Wednesday, March 16, 2016

Banning fraternities is a form of victim blaming

Imagine someone were to make the following argument in a feminist forum:

“If that women didn’t want to get raped, she shouldn't have gone to that fraternity party!"

That person would be rightly accused of victim blaming. Just like discussion over what she was wearing or how she was dancing, criticizing the decision to attend a certain party diverts blame away from the rapist, and puts the onus on the victim to prevent their own rape. All feminists should agree this is perverse.

But if the victim’ decision to attend a frat party should be irrelevant, what does that mean for the stance of many feminists that we should ban frats

Such a stance is not only an admonishment of the people who organize these parties, but also a de facto admonishment of anyone base enough to attend them. It amounts to a cluck of moralistic disapproval at the risky and promiscuous behavior these parties encourage, rather similar to the sentiment expressed by a conservative grandmother scolding her progeny for wearing XYZ outfit.

The reason that grandmother is wrong is that women should be able to dress provocatively if they want to, without being raped.

The reason it's unhelpful to tell women to avoid rape by applying special roofie-detecting fingernail polish is that women should be able to wear whatever polish they like, or lack thereof, without being raped.

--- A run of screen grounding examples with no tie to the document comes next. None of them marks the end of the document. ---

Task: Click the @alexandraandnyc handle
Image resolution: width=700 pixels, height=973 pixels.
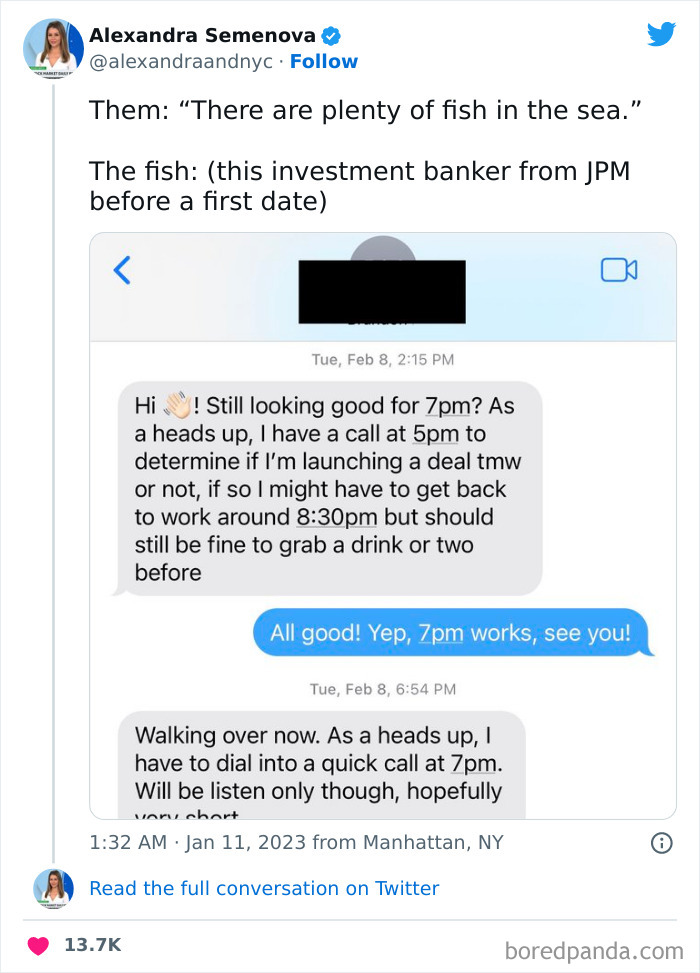Action: (x=179, y=61)
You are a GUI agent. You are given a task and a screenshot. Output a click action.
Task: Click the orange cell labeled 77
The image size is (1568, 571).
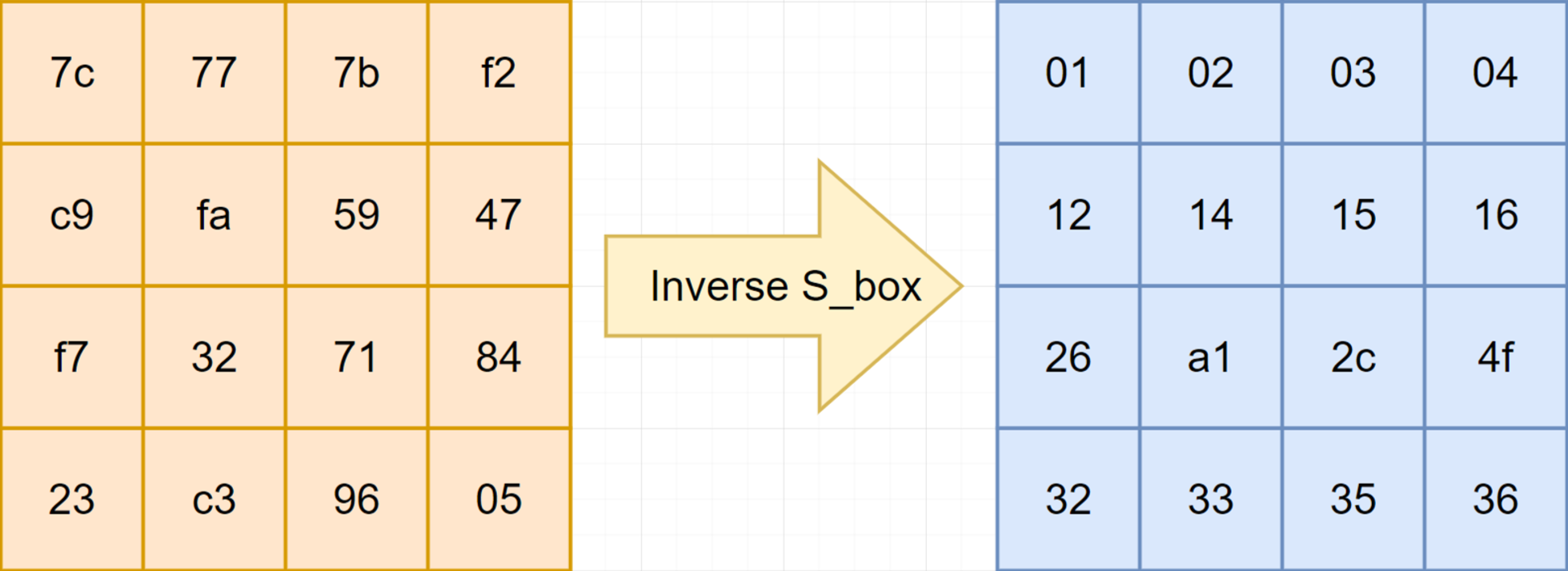coord(214,73)
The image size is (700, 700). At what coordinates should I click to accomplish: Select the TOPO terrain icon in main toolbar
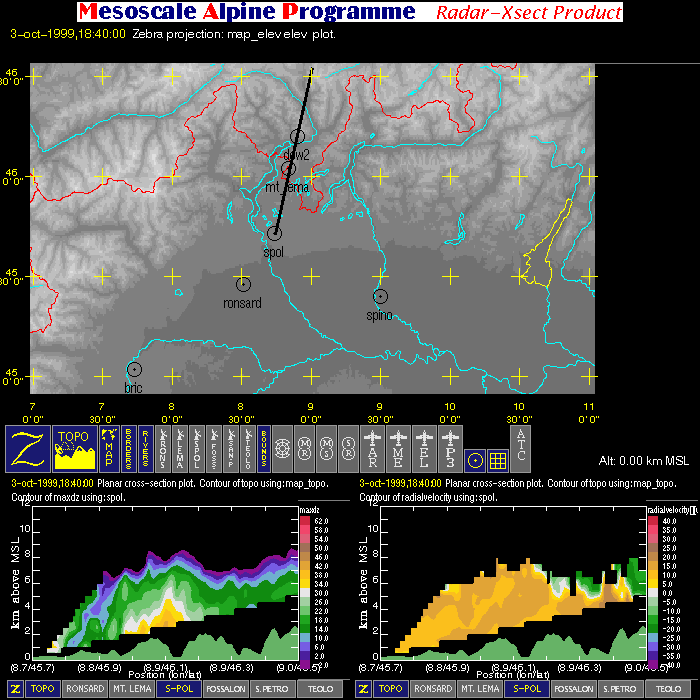pos(74,449)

And the reason it's wrong to tell women to avoid rape by not attending fraternity parties is that women should be able to get free alcohol if they want to, or dance with strangers to loud music in crowded basements if they want to, or play flip-cup if they want to, or do keg stands if they want to, or chant "Toga!" if they want to, or take somebody home if they want to, without being raped. Banning fraternities only attempts change by means of limiting those opportunities for women and men alike, which hardly makes women freer than they were before.

It wouldn't work anyway. College-aged people will continue to host and attend parties with lots of booze no matter what administrators do. If this policy is enacted, they'd just be called something else besides frat parties. Many women would still choose to go to those parties, and would defy any rules telling them they can't. Some of them would get raped. The only change relative to the status quo is that under such circumstances, a "no-frat" policy insinuates that the woman attending the underground party was at least partly at fault for breaking the spirit of the rule. Whether it's the government making you wear a seat belt to avoid death, a college telling you not to party around certain people/in a certain fashion to avoid rape, or your mother telling you not to play with a Red Ryder Carbine Action 200-shot Range Model air rifle to avoid shooting your eye out, condescending paternalism about how to avoid X amounts to an allegation of blame if X is not avoided.

If it is victim blaming to advise women to avoid frat parties, why is it not victim blaming to prohibit them from going to frat parties?